Abel Ferrara e il documentario. Forse mai come questa volta il regista de Il cattivo tenente si è scoperto così contemporaneo. Il dibattito è sul cinema, sulla sala. Forse sparirà per sempre, forse continuerà a vivere. Ferrara realizza un documento sulla ribellione, su chi non vuole abbassare la testa, davanti ai multiplex, a chi vuole far chiudere invece di rilanciare.

È la storia di Nick (Nicolas Nicolaou), che da giovane ha abbandonato Cipro per trasferirsi a New York. Tanta voglia di fare, grande spirito imprenditoriale, diventa proprietario di alcune sale della Grande Mela, specialmente a luci rosse. Ma fa vedere anche opere fuori dai circuiti maggiori, e blockbuster. Come un combattente, è riuscito a sopravvivere, a rinnovarsi, sfidando la crisi e le malelingue. E oggi resiste, proietta It, Star Wars, ma anche “avventure” più di nicchia.

È lui il Projectionist del titolo, l’uomo dietro al proiettore. Che ha fatto carriera, ha comprato gli edifici, non solo gli schermi, e sorride guardando le orde di ragazzi che urlano davanti a un horror. Un film sugli esercenti lontani dalle major, ma soprattutto sul pubblico e per il pubblico. Nick è prima di tutto uno spettatore, che a Cipro non si perdeva uno spettacolo, quando ancora si poteva entrare gratis, senza dover pagare il biglietto.

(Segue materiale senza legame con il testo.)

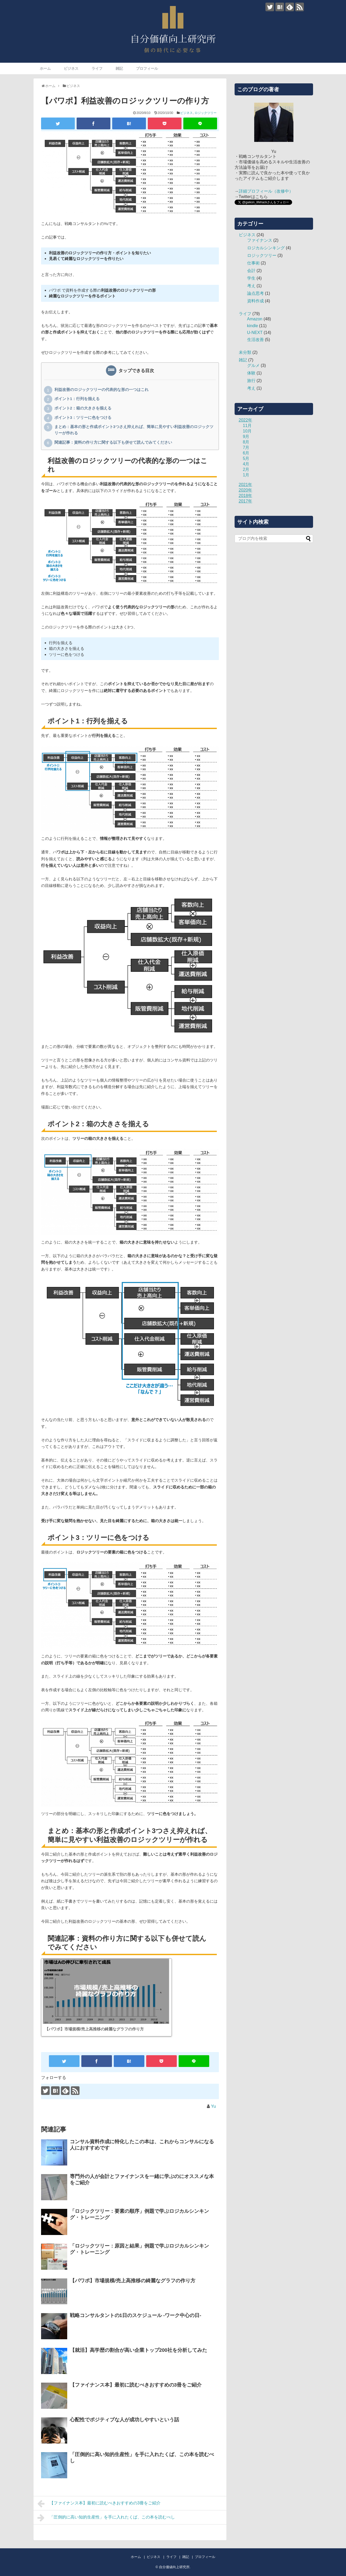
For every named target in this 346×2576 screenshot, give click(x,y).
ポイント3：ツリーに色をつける (82, 418)
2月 (246, 469)
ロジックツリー (206, 113)
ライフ (97, 68)
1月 (246, 475)
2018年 (245, 495)
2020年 (245, 490)
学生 (251, 278)
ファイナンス (259, 240)
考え (251, 286)
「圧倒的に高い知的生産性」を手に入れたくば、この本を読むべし (106, 2518)
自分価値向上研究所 (174, 2567)
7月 (246, 447)
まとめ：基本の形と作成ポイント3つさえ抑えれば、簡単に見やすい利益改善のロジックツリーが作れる (133, 429)
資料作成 (255, 301)
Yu (213, 2106)
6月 (246, 453)
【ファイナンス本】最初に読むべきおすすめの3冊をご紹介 (99, 2503)
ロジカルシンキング (266, 248)
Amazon (255, 319)
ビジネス (71, 68)
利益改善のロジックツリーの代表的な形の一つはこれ (101, 390)
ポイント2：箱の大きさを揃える (82, 408)
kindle (252, 326)
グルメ (253, 365)
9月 (246, 436)
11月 (247, 425)
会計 (251, 270)
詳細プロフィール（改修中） (266, 191)
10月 (247, 431)
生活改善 (255, 339)
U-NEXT (255, 332)
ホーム (45, 68)
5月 (246, 458)
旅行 (251, 380)
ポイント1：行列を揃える (77, 399)
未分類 (245, 352)
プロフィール (147, 68)
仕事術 (253, 263)
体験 (251, 373)
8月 (246, 442)
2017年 (245, 501)
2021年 (245, 484)
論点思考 (255, 293)
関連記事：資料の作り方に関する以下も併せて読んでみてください (113, 443)
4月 (246, 464)
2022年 (245, 420)
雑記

Ferrara lo accompagna, lo segue, scherza con la sua carriera (non manca una sequenza di The Driller Killer), e diventa anche protagonista. Intervista le nuove generazioni alla fine di Blade Runner 2049, si mette dalla parte della platea. Il suo è un atto d’amore verso le immagini, verso le luci che si spengono, verso la magia di ogni inquadratura. In qualche modo questa è anche la sua storia, la cronaca di una passione, immortalata nella sua semplicità, senza eccessi ed esaltazioni.

Il cineasta ragiona sul ruolo della sala cinematografica all’interno della comunità: un punto di ritrovo, una pausa dopo la scuola, che caratterizza l’identità di un quartiere. Si torna a Chelsea on the Rocks, a Mulberry Str., a Piazza Vittorio. Case, avenue, piazze, culture diverse che si incontrano e convivono. Come se fossimo ancora in Alive in France, quando a unire erano la musica, i corpi in movimento. The Projectionist è un flusso di coscienza, su come è cambiata Times Square, l’industria, gli interessi.

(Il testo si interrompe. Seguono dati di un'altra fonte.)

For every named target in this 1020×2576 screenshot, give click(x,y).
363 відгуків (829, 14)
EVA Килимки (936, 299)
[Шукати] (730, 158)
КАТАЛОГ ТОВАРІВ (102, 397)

Pornografia che si mescola alla finzione, Bruce Lee che si alterna a momenti “spinti”. E poi compare anche De Niro in Taxi Driver, spiegando che in fondo sono tutti passatempi “per famiglie”. Ferrara trova una sua misura, si fa nostalgico, con intelligenza non ammicca alle piattaforme streaming, si schiera dalla parte di chi sta in cabina di regia, mentre la moglie e la figlia lo accompagnano. Poesia cinefila, testimonianza dell’avvicendarsi delle epoche.